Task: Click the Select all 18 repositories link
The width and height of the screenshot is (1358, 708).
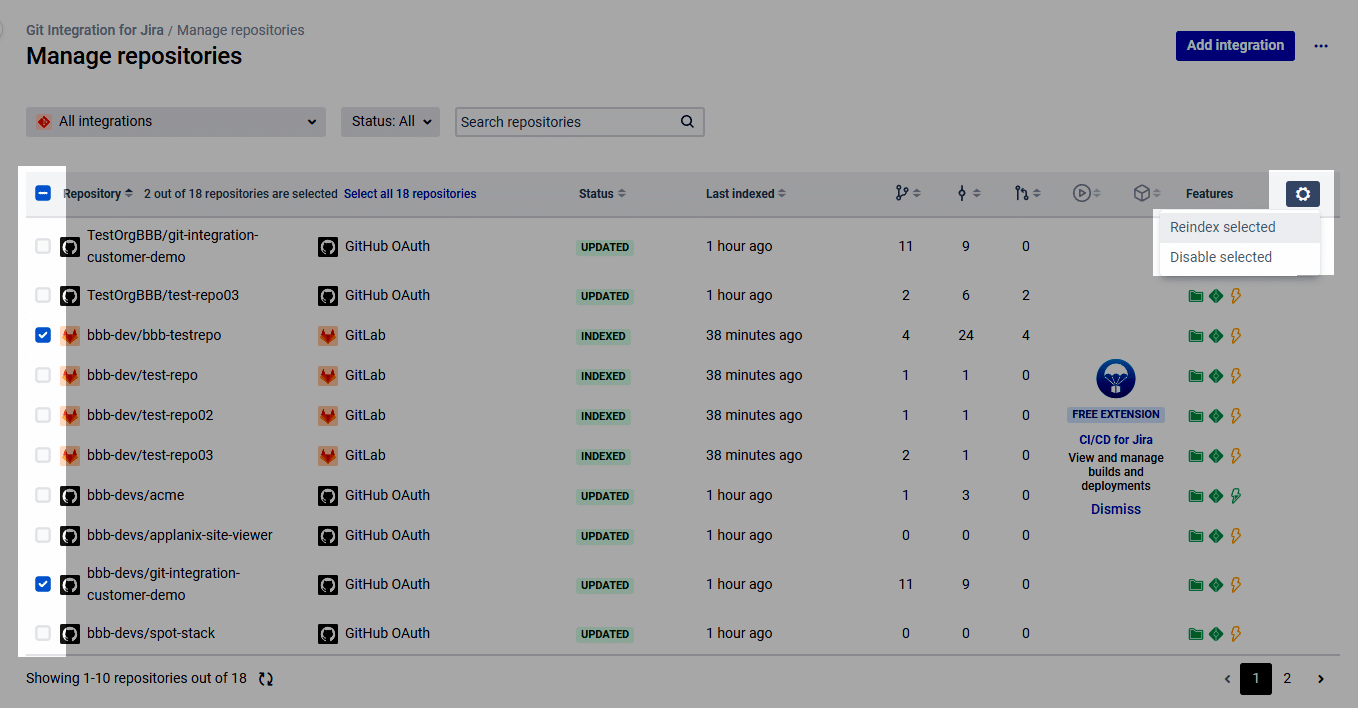Action: point(410,194)
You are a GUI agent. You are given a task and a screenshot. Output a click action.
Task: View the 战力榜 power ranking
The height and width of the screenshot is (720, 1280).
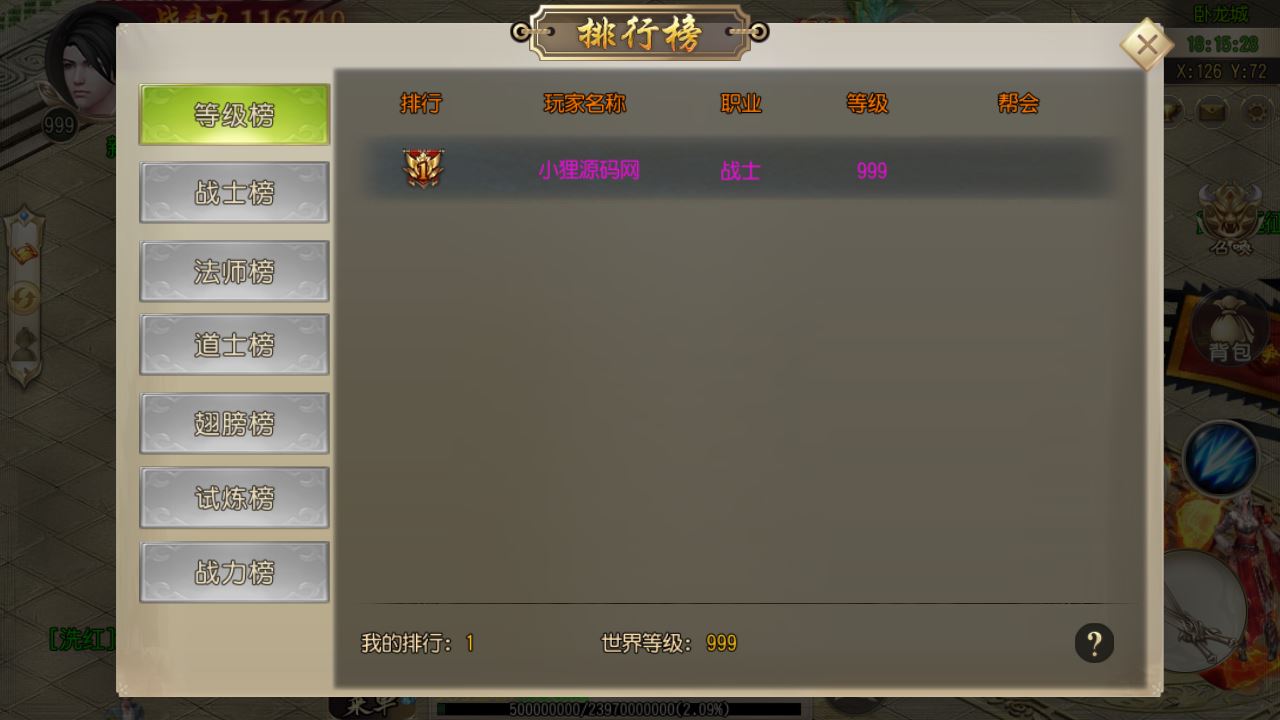[234, 572]
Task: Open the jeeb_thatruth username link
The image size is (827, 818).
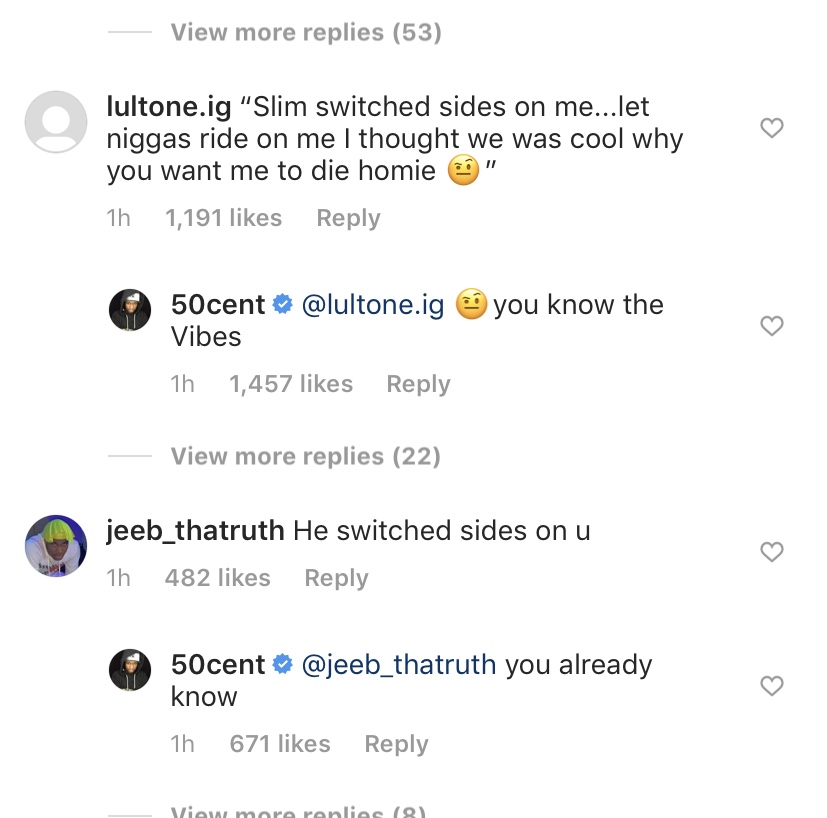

- - - -

**EXERCISE DIRECTIONS**
Change each "screenshot" in the lines above to "screen capture" and leave the rest of the text unchanged. Omit the pictures from your version.

**WORKED ANSWER**
Task: Click the Select all 18 repositories link
The width and height of the screen capture is (1358, 708).
Action: point(410,194)
You are a GUI agent. You are given a task and a screen capture. Output a click action.
Task: View the 战力榜 power ranking
The height and width of the screen capture is (720, 1280).
[234, 572]
Task: Open the jeeb_thatruth username link
The image size is (827, 818).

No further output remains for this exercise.